• [Task] Every line of the material below that holds the string "computer" should be copied.

(Material shown begins)

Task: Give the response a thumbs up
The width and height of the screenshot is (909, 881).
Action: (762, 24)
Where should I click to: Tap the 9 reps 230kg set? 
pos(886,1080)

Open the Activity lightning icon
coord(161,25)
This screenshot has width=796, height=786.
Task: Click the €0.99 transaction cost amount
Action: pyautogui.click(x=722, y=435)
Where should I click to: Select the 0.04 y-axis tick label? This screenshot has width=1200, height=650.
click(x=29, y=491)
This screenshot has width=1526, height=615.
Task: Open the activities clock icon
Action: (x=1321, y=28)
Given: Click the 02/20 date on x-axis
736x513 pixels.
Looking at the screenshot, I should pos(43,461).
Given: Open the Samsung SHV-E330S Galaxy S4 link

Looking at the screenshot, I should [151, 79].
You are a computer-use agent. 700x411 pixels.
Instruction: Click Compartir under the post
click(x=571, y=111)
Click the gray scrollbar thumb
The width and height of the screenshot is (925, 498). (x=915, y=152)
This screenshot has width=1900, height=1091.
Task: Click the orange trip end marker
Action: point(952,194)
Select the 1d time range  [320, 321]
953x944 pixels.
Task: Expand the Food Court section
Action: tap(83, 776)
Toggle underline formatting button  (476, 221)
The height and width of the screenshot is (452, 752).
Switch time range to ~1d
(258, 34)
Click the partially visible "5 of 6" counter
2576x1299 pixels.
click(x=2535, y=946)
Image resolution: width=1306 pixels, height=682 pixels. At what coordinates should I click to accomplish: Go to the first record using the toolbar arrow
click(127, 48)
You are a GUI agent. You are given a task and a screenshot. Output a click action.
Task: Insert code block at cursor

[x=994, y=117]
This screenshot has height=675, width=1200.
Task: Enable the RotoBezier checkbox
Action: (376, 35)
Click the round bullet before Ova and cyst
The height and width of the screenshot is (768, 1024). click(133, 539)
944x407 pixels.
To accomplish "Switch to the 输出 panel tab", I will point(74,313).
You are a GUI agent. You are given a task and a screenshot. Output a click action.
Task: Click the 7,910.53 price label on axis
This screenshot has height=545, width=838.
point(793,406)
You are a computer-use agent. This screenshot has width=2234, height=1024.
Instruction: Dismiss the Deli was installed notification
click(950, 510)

(Material shown ends)

• [Answer section]
You are a computer-use agent. 700x411 pixels.
You are a computer-use agent. This screenshot has width=2234, height=1024.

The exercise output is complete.